▶ EXERCISE:
The response must contain every line below in which "Task" appears.

[Saved data entries]

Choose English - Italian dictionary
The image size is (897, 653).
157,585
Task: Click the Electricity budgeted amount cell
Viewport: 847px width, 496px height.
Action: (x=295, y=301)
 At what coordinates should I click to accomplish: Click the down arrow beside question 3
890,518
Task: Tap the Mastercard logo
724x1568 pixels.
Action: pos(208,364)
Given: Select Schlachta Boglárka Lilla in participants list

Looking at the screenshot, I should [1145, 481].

==

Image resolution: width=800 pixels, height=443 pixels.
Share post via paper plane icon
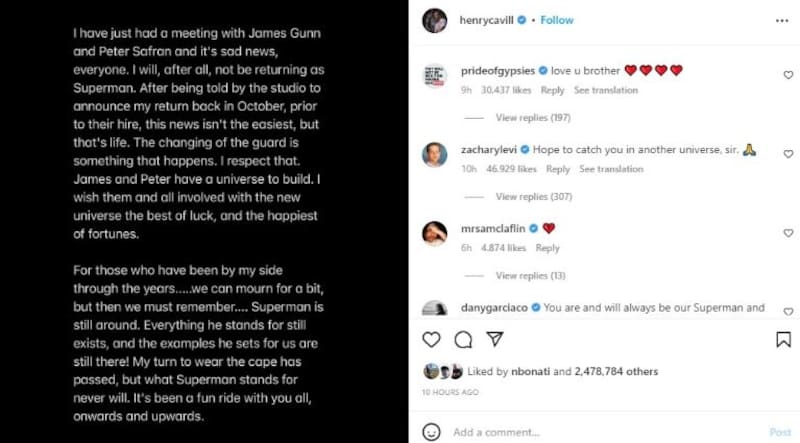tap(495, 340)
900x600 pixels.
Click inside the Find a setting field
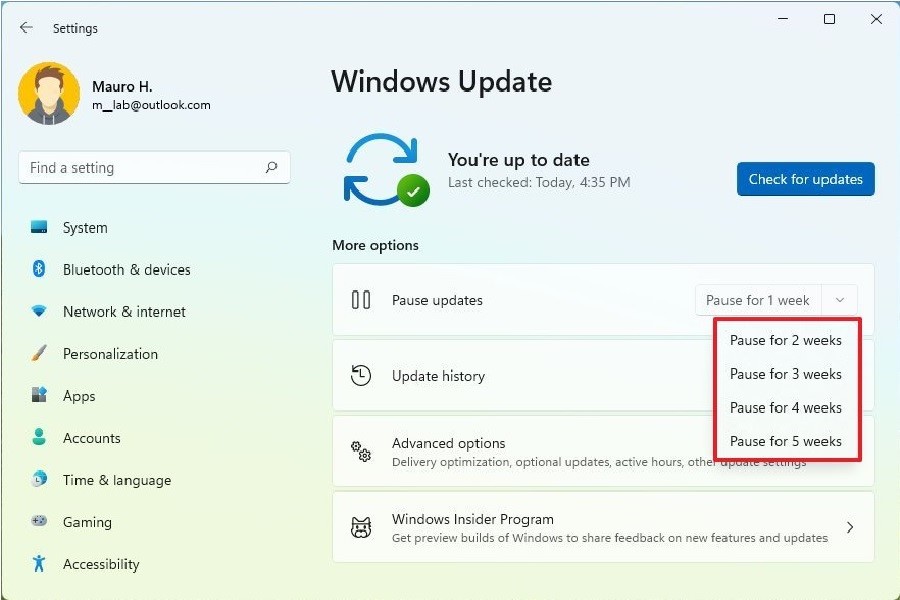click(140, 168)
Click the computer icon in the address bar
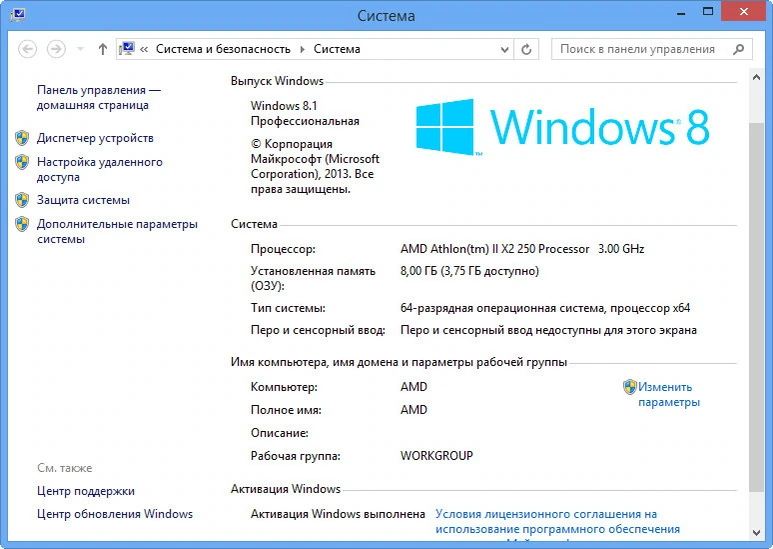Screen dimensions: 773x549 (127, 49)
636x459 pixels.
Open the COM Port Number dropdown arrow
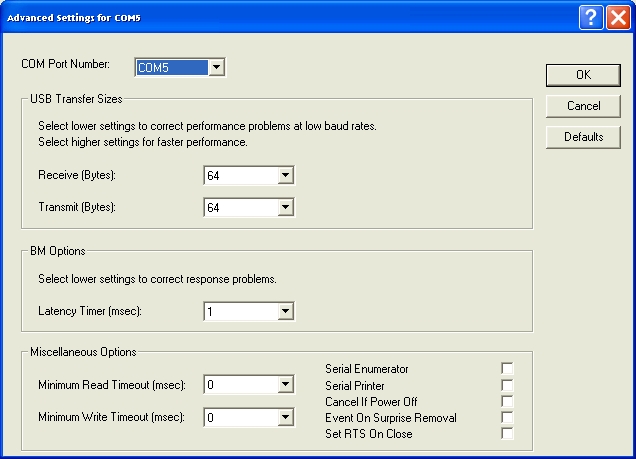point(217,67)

▶ RESULT:
Task: Click the Electricity budgeted amount cell
Task: Tap the Mastercard logo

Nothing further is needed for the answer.